What is needed
Search the listing below for "Toggle". Copy each matching line.

Records for this exercise
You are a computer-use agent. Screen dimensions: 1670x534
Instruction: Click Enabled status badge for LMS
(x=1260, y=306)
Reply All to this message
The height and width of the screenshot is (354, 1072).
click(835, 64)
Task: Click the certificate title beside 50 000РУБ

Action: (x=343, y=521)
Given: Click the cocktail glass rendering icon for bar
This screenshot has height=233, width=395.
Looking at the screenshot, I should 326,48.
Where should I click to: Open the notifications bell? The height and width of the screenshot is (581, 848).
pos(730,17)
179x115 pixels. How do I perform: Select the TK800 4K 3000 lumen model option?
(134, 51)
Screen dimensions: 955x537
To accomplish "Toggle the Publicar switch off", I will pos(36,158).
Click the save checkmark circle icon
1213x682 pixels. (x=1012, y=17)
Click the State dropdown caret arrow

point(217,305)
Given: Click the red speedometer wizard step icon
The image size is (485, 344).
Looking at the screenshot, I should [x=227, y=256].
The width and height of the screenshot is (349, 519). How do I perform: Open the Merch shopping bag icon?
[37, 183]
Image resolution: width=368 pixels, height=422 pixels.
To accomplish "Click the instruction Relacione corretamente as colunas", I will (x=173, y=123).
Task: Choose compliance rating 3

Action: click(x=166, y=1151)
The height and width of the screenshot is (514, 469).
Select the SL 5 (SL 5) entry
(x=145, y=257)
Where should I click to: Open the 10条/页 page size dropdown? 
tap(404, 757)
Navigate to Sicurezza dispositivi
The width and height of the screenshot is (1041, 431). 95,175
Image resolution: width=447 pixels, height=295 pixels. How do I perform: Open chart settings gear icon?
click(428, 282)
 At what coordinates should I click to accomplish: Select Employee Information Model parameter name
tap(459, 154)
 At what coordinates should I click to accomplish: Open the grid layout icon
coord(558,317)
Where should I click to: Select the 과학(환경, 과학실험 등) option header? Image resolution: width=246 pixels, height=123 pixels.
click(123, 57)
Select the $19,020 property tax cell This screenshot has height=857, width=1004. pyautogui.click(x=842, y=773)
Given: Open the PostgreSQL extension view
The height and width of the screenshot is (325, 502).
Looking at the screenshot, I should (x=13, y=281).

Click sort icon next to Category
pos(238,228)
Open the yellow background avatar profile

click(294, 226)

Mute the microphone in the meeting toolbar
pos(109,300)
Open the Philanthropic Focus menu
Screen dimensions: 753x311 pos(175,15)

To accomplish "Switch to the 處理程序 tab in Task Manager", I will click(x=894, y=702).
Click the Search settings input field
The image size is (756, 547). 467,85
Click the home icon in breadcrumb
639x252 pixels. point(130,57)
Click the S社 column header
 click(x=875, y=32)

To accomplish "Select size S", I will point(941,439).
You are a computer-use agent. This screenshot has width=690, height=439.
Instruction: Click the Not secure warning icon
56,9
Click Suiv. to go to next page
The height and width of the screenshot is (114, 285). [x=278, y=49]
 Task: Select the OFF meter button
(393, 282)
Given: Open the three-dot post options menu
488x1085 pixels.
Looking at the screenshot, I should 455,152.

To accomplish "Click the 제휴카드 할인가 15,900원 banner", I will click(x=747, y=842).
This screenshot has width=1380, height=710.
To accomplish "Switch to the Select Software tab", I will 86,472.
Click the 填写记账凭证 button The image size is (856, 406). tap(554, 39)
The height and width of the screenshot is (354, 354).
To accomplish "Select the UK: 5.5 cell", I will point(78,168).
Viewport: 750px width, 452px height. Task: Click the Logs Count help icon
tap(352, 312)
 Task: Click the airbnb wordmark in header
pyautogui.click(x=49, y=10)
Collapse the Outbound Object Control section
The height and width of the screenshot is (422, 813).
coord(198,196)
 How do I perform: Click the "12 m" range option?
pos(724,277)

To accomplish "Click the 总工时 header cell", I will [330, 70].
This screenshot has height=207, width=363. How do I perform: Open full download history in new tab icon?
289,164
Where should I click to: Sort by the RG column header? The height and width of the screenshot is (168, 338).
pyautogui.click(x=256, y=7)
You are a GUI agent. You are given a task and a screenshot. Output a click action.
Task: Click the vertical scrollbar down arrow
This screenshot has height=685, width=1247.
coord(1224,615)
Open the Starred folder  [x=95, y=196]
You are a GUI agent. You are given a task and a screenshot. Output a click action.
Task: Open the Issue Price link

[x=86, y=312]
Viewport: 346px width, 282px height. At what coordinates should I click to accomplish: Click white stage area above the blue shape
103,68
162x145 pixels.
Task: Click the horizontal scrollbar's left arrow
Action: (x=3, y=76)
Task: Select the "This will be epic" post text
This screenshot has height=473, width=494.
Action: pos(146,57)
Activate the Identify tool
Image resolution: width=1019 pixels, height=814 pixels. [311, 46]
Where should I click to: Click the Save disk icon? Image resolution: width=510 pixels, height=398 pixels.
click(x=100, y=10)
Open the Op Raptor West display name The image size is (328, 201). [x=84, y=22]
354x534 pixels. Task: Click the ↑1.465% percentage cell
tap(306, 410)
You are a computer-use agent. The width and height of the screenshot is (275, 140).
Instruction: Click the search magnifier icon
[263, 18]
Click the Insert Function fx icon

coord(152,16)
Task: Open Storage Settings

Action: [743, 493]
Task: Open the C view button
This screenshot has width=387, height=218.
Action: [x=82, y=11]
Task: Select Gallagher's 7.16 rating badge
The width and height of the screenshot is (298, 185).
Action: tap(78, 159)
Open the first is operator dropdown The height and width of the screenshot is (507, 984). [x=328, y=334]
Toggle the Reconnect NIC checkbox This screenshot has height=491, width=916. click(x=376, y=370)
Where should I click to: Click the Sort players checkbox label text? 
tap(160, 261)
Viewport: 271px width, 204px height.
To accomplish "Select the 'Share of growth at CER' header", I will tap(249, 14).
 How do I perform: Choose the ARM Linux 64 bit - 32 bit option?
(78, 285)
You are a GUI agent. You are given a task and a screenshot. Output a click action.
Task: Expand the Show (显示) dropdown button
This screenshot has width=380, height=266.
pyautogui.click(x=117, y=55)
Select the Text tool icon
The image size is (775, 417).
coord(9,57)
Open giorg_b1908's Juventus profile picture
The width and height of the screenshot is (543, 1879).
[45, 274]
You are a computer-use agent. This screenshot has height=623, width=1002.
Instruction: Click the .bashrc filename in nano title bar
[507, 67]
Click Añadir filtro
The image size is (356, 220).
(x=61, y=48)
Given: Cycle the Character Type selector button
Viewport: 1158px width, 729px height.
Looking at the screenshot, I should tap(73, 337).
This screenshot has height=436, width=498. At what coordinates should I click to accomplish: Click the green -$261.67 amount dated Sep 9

Result
To accomplish "Toggle the Publicar switch off", I will pos(36,158).
Toggle the Reconnect NIC checkbox This screenshot has height=491, width=916. click(x=376, y=370)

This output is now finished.